Compilation album by Various artists
- Released: 13 September 2008
- Genre: Pop
- Label: Sony BMG

So Fresh chronology
| So Fresh: The Hits of Winter 2008 (2008) | So Fresh: The Hits of Spring 2008 (2008) | So Fresh: The Hits of Summer 2009 (2009) |

= So Fresh: The Hits of Spring 2008 =

So Fresh: The Hits of Spring 2008 is a compilation of twenty tracks by various artists which were popular on the ARIA Charts of Australia in mid-2008 and is part of the ongoing So Fresh series.

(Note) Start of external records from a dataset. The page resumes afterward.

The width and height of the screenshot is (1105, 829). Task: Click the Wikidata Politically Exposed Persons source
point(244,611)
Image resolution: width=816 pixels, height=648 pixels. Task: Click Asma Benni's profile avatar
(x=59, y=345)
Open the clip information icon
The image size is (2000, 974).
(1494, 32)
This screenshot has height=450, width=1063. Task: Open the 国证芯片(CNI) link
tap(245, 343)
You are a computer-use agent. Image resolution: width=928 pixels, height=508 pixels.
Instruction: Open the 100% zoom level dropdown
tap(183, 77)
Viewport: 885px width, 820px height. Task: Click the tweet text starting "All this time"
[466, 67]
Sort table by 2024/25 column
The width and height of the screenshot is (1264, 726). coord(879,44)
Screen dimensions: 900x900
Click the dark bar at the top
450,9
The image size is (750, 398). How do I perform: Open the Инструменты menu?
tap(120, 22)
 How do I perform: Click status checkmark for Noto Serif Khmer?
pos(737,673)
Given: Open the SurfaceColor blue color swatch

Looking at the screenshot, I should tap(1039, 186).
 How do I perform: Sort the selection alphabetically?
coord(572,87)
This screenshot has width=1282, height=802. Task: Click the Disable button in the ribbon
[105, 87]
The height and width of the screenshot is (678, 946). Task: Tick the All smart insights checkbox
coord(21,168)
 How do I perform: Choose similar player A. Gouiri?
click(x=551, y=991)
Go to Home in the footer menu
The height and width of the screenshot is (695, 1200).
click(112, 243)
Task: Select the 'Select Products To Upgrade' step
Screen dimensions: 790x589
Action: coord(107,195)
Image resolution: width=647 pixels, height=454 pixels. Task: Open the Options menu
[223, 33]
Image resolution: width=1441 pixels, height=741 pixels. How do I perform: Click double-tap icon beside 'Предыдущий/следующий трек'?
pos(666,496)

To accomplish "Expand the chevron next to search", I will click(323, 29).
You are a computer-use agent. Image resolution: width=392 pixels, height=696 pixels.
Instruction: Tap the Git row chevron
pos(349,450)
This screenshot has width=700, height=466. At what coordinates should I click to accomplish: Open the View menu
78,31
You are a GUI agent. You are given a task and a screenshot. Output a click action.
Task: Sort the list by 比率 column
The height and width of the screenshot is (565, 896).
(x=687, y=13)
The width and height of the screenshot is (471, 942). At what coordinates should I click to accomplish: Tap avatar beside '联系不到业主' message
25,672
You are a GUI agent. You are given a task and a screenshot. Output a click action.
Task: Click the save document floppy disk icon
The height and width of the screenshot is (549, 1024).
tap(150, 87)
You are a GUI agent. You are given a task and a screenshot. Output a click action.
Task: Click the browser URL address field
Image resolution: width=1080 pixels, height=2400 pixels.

Along with the audio disc, it included a DVD containing music videos for ten tracks, and was released on 13 September 2008.

==Track listing==
===Disc 1===
1. Metro Station – "Shake It" (3:00)
2. Sam Sparro – "Black and Gold" (3:32)
3. Rihanna – "Disturbia" (3:58)
4. Chris Brown – "Forever" (4:37)
5. Ne-Yo – "Closer" (3:56)
6. Jordin Sparks – "One Step at a Time" (3:26)
7. The Potbelleez – "Are You with Me" (3:42)
8. MGMT – "Electric Feel" (3:49)
9. The Ting Tings – "That's Not My Name" (5:10)
10. The Living End – "White Noise" (3:44)
11. Brian McFadden – "Twisted" (3:38)
12. Ladyhawke – "Paris Is Burning" (3:49)
13. Vanessa Amorosi – "The Simple Things (Something Emotional)" (3:36)
14. Pete Murray – "Saving Grace" (2:58)
15. Nelly featuring Fergie – "Party People" (4:04)
16. Usher – "Moving Mountains" (5:00)
17. Alicia Keys – "Superwoman" (4:35)
18. Kelly Rowland featuring Travie McCoy – "Daylight" (3:31)
19. Delta Goodrem – "I Can't Break It to My Heart" (4:01)
20. Lady Gaga featuring Colby O'Donis – "Just Dance" (Trevor Simpson Edit) (3:40)

===Disc 2 (DVD)===
1. Metro Station – "Shake It"
2. Sam Sparro – "Black and Gold"
3. Rihanna – "Disturbia"
4. Chris Brown – " Forever"
5. Jordin Sparks – "One Step at a Time"
6. The Potbelleez – "Are You with Me"
7. MGMT – "Electric Feel"
8. Brian McFadden – "Twisted"
9. Vanessa Amorosi – "The Simple Things (Something Emotional)"
10. Pete Murray – "Saving Grace"
11. Nelly featuring Fergie – "Party People"
12. Alicia Keys – "Superwoman"

==Charts==

| Chart (2008) | Peak position |
|---|---|
| Australian ARIA Compilation Albums Chart | 1 |

==Certifications==

| Region | Certification | Certified units/sales |
| Australia (ARIA) | 2× Platinum | 140,000^{^} |
^{^} Shipments figures based on certification alone.